### Tarefas
1/ Conforme a PNAD Contínua citada no texto sobre os segurados invisíveis, quantos brasileiros estão na informalidade?
2/ Indique se cada afirmação está de acordo com o texto sobre os segurados invisíveis, respondendo sim ou não e citando literalmente o trecho decisivo: (a) A PNAD Contínua é uma pesquisa do IBGE. (b) O texto aponta as grandes empresas como as principais responsáveis por manter trabalhadores sem registro formal. (c) O texto considera suficientes as políticas públicas de estímulo à formalização.
3/ Traduza para o inglês esta frase do texto sobre os segurados invisíveis: "Milhões de brasileiros não conhecem seus direitos nem sabem como poderiam se integrar ao sistema."

Segurados Invisíveis: milhões de brasileiros estão fora da Previdência Social
João Badari*
O Brasil convive com um dos maiores desafios sociais e econômicos da atualidade: milhões de trabalhadores seguem à margem da Previdência Social. São os chamados segurados invisíveis, pessoas que mantêm a economia funcionando diariamente, mas permanecem desprotegidas, sem acesso à aposentadoria, auxílio por incapacidade, pensão por morte, salário-maternidade ou qualquer outro benefício previdenciário.
De acordo com a Pesquisa Nacional por Amostra de Domicílios Contínua (PNAD Contínua), do IBGE, cerca de 38 milhões de brasileiros estão na informalidade, o que corresponde a quase 40% da população economicamente ativa. Esses cidadãos trabalham sem qualquer vínculo formal, o que significa que não contribuem para o sistema e, portanto, não têm acesso à proteção previdenciária.
A exclusão previdenciária é um problema de múltiplas causas. De um lado, pesa a falta de informação. Milhões de brasileiros não conhecem seus direitos nem sabem como poderiam se integrar ao sistema. De outro, há a precarização crescente das relações de trabalho, marcada pelo avanço de atividades informais, temporárias, intermitentes e por conta própria, muitas vezes sem qualquer contrato, proteção social ou estabilidade. A esse cenário se soma a ausência de uma fiscalização efetiva. Empresas de pequeno e médio porte, principalmente, mantêm trabalhadores sem registro formal, sem que isso seja devidamente coibido pelo Estado. Ao mesmo tempo, as políticas públicas de estímulo à formalização são insuficientes, especialmente quando se observa o universo dos trabalhadores autônomos, rurais e microempreendedores.

### Registros fornecidos
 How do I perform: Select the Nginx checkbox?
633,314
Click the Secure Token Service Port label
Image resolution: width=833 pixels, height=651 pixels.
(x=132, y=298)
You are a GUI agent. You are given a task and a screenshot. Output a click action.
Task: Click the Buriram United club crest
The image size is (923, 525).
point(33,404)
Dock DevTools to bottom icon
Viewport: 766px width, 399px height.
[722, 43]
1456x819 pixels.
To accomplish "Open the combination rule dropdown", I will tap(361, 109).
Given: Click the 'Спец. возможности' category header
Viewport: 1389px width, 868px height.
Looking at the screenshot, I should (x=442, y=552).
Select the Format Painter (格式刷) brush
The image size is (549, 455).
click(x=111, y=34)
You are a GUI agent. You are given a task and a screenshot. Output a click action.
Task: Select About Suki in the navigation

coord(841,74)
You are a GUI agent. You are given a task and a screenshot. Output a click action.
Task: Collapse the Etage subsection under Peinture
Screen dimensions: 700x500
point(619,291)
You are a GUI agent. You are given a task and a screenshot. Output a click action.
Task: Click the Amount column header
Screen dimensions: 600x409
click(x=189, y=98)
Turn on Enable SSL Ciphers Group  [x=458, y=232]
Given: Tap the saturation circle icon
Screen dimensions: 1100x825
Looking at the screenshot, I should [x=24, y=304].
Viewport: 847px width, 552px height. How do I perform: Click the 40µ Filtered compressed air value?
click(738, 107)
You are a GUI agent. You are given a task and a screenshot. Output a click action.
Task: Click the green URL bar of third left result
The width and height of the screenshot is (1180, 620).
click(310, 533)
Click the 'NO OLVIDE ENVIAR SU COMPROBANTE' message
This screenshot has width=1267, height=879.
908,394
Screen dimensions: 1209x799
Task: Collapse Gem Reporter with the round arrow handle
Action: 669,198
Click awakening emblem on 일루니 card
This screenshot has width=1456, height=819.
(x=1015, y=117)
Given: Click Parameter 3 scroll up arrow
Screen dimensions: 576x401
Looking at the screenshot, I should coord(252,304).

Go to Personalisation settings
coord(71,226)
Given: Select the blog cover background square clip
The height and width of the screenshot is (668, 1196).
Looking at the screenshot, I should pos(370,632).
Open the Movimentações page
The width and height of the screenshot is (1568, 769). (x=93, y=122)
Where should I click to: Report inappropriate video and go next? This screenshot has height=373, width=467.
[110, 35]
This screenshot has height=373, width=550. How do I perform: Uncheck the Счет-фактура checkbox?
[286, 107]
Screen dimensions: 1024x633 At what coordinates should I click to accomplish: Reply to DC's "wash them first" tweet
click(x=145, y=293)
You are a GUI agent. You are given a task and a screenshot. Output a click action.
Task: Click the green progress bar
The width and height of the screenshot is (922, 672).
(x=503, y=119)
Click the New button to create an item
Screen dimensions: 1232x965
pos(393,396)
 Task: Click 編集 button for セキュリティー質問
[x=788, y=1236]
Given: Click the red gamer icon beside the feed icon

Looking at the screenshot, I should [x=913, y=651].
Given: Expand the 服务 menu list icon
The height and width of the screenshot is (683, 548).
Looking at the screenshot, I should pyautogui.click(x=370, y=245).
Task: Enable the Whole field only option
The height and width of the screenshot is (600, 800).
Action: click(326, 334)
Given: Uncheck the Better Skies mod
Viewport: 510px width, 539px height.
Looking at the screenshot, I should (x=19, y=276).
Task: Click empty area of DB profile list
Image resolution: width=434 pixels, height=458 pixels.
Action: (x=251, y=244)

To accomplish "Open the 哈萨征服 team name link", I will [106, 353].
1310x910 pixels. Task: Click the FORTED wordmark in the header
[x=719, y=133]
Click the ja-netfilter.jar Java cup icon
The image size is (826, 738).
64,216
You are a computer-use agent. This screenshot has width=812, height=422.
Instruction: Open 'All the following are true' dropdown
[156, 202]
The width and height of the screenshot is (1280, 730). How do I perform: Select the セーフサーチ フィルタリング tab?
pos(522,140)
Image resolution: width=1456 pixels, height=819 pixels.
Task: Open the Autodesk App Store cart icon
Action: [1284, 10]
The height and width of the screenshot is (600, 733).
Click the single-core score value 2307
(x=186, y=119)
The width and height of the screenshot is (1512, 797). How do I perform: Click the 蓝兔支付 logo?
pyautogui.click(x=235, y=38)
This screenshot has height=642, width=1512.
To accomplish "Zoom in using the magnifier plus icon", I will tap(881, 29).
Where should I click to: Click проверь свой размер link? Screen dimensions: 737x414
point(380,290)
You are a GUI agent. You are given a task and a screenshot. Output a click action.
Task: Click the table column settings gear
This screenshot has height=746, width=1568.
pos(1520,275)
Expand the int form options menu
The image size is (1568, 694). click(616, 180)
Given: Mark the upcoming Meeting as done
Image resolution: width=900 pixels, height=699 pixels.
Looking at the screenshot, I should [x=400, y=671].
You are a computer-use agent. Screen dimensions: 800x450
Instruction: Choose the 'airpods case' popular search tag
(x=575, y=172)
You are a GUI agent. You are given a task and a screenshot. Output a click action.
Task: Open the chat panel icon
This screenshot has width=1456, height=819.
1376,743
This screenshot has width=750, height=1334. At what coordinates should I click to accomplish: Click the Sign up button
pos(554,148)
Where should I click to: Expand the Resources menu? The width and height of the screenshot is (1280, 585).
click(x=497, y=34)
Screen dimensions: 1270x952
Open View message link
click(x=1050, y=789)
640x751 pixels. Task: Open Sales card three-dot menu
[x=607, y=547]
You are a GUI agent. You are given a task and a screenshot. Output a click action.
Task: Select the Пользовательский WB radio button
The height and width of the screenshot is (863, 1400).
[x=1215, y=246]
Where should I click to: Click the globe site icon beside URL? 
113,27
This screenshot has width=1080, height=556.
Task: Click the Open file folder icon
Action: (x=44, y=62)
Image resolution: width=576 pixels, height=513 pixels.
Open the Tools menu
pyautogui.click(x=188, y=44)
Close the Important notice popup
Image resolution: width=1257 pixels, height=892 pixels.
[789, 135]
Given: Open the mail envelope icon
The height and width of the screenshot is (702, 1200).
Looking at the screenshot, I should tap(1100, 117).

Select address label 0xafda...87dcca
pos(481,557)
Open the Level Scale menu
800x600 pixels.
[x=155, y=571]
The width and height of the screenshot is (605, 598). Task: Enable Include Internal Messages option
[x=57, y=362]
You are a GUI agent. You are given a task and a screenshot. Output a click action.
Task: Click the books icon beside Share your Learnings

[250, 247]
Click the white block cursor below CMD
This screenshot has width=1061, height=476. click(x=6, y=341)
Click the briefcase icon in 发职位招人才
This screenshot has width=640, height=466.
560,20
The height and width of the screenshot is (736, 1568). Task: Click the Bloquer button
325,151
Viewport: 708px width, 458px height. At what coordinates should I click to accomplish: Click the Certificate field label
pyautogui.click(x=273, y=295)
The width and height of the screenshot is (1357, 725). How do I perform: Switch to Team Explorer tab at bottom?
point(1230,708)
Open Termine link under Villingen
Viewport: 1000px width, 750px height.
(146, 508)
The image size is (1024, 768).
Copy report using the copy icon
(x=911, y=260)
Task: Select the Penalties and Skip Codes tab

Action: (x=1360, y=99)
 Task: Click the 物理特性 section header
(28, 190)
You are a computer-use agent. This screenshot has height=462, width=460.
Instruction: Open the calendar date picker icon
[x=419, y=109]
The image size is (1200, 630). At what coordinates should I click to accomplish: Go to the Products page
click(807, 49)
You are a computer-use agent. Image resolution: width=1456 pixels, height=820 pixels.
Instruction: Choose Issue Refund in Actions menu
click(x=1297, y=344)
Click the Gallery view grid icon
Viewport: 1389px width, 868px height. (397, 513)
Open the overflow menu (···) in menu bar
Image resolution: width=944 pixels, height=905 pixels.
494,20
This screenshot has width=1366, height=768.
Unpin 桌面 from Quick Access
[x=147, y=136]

### Respostas por tarefa
1/ Cerca de 38 milhões, o que corresponde a quase 40% da população economicamente ativa.

2/
(a) Sim: "Pesquisa Nacional por Amostra de Domicílios Contínua (PNAD Contínua), do IBGE"
(b) Não: "Empresas de pequeno e médio porte, principalmente, mantêm trabalhadores sem registro formal"
(c) Não: "as políticas públicas de estímulo à formalização são insuficientes"

3/ Millions of Brazilians do not know their rights, nor do they know how they could join the system.